▶ [Available records]

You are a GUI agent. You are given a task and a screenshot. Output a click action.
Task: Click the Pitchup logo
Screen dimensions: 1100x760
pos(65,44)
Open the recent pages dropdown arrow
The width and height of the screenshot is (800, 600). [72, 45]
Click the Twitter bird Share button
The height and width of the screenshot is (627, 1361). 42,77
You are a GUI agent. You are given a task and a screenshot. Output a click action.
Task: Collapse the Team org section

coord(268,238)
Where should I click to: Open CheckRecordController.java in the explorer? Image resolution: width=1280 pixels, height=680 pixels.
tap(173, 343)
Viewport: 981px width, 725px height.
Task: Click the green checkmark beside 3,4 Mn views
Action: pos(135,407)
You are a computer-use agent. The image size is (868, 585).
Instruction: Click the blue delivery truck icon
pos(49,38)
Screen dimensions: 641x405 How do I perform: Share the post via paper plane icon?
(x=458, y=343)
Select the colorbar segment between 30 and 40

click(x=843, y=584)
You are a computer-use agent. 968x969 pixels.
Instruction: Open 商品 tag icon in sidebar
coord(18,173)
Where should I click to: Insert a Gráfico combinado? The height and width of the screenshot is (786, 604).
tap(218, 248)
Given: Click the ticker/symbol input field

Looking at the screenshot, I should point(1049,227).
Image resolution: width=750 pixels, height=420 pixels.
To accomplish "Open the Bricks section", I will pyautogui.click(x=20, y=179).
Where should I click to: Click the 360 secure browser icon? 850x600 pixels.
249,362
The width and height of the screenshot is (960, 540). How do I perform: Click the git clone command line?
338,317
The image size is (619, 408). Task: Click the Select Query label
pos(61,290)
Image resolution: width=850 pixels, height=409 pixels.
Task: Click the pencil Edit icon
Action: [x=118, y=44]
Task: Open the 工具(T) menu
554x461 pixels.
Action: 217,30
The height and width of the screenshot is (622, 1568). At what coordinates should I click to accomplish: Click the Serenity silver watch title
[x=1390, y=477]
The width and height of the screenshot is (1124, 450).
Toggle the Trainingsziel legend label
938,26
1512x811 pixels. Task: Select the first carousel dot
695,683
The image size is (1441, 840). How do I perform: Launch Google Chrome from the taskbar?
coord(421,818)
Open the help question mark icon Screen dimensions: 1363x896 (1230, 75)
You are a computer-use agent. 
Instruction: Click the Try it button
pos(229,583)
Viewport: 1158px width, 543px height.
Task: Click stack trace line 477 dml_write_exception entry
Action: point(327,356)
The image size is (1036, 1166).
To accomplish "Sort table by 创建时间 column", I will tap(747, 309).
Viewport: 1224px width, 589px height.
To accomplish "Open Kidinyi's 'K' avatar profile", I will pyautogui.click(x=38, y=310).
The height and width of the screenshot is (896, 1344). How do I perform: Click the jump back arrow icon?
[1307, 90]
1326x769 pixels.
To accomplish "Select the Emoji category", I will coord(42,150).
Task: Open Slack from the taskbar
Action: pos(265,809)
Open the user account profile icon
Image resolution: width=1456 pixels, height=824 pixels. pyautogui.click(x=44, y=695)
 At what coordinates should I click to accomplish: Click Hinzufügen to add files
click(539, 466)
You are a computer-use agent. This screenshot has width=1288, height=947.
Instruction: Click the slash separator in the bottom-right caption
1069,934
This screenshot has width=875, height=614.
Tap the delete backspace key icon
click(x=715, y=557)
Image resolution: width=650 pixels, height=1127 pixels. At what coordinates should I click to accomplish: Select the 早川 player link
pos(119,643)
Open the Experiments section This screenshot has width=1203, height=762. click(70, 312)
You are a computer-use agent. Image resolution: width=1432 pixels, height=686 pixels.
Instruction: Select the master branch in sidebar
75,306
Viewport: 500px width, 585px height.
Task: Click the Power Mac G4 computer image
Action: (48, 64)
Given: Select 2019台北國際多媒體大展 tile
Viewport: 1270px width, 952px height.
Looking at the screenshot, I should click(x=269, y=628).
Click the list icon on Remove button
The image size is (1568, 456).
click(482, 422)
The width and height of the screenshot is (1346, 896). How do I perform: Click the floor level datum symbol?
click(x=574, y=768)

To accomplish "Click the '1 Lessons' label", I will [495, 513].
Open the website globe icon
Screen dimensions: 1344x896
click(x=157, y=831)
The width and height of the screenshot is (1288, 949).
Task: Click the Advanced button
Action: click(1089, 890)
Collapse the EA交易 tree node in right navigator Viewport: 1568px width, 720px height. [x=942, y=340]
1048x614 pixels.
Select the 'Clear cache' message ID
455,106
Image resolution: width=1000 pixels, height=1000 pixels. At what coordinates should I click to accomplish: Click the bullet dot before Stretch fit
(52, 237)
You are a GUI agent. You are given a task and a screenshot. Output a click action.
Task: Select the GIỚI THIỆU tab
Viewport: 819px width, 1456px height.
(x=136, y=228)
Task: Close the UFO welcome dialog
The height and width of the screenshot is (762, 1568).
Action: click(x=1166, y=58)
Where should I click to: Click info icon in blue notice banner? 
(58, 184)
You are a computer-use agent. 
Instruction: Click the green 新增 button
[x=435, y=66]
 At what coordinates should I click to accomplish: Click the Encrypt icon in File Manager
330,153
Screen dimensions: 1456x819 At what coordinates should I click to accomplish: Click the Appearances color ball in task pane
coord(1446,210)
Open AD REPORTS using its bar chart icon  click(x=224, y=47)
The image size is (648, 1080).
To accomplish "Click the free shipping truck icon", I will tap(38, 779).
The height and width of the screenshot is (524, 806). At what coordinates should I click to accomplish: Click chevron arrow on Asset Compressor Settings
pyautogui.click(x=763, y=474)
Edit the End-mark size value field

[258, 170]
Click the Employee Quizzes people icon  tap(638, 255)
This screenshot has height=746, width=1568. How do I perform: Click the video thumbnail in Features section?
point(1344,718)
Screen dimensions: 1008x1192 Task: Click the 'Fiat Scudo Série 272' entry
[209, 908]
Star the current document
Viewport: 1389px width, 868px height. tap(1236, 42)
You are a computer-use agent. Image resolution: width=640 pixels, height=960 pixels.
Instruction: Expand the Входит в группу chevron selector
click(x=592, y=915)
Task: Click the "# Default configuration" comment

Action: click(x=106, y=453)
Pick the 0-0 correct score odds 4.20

▶ [Exercise] Copy out the material above word for word, from the line with "Open the user account profile icon" down to the line with "click(539, 466)", including both of those lines.

▶ [The result]
Open the user account profile icon
Image resolution: width=1456 pixels, height=824 pixels. pyautogui.click(x=44, y=695)
 At what coordinates should I click to accomplish: Click Hinzufügen to add files
click(539, 466)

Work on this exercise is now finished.